Blender is another application that scales well to high CPU core counts, with the Intel i9-9980XE rendering the BMW workload 35% slower than the Threadripper 2990WX. 

In the more complex Gooseberry workload, the Intel i9-9980XE managed to shrink the performance gap with the Threadripper 2990WX to around 10%.

POV-Ray 3.7.0

Despite being 10% faster than the previous generation i9-7980XE, Intel's i9-9980XE comes in 27% slower than AMD's highest-end processors, the Threadripper 2990WX.

Handbrake

Handbrake encoding is tested with a 4K 100mbps source file and is transcoded to 1080p with a constant quality of 10mbps in a single pass encode. The encoders used are the X264 and X265 encoders bundled with Handbrake.

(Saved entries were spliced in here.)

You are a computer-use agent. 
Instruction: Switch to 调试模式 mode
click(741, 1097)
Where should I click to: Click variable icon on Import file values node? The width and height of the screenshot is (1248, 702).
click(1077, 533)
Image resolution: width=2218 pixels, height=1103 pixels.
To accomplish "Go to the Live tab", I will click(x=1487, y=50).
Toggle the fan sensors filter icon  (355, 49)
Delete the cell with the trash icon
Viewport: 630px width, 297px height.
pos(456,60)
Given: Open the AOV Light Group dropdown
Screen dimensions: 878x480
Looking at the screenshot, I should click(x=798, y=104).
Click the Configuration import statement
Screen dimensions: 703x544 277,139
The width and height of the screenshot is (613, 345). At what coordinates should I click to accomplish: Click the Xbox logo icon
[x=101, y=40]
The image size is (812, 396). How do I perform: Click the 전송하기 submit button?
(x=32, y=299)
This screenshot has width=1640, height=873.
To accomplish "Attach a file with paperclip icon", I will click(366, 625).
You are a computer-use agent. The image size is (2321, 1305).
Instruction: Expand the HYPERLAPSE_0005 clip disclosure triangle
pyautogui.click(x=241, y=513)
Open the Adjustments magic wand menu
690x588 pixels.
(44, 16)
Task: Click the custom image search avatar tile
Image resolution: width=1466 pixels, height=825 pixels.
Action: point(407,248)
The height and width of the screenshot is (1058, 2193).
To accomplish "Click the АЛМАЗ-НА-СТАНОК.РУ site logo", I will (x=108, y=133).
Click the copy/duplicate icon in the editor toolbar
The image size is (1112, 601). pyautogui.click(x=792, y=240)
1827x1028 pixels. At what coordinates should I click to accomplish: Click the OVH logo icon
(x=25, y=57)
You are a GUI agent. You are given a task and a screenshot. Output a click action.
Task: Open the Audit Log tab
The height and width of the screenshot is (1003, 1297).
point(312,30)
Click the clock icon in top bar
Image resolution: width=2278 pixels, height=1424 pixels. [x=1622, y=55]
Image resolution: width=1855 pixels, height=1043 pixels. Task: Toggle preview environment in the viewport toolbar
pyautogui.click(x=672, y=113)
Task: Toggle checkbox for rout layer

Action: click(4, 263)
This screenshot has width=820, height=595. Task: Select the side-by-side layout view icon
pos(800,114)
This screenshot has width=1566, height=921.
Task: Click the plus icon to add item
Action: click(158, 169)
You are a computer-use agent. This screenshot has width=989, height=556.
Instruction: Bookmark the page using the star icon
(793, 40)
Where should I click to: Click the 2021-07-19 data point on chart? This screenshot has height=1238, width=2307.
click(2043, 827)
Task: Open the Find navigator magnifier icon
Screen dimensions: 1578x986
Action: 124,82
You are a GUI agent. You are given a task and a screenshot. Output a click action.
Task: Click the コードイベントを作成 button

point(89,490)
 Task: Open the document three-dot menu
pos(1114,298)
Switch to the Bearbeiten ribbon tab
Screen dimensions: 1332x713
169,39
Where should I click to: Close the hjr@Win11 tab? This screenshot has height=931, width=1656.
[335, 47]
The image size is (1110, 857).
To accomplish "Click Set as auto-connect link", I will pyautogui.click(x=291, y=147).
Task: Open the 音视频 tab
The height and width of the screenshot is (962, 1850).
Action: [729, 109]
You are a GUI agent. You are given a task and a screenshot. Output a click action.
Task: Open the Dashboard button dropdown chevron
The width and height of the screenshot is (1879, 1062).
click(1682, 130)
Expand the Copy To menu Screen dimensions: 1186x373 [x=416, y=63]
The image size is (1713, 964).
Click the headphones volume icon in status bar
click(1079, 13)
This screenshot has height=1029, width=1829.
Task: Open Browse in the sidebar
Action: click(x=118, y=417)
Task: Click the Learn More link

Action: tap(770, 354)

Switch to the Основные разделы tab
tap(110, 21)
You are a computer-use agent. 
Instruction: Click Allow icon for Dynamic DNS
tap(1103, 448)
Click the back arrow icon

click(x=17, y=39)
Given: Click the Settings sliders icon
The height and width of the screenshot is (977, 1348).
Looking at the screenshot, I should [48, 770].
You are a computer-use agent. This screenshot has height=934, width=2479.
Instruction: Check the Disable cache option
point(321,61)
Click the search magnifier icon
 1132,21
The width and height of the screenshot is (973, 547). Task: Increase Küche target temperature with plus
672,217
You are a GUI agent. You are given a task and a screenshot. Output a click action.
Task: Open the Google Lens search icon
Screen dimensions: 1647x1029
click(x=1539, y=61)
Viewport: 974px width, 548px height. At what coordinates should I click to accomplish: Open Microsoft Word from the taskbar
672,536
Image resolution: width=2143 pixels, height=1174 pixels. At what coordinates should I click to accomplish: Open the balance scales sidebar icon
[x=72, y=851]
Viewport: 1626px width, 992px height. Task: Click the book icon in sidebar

Despite the Threadripper processors' core count advantage, the i9-9980XE was faster in both H264 and H265 encoding. H264 encoding was 17% faster on the i9-9980XE, and H265 encoding was 28% faster.

X264 Benchmark 5.0.1

We see split results between pass 1 and pass 2 with the Threadripper 2990WX and Core i9-9980XE in X264 benchmark.

While the 2990WX has a 13% lead in pass 1, the i9-9980XE takes a 20% lead in the less threaded second pass.

V-Ray Benchmark

A new test for us at PC Perspective, the V-Ray Benchmark evaluates rendering capability for a given CPU with the V-Ray engine, which is a popular add-on renderer available for many 3D design programs like 3DS Max, Maya, and Revit.

Once again, in the V-Ray rendering benchmark, the i9-9980XE is 30% slower than the AMD Threadripper 2990WX.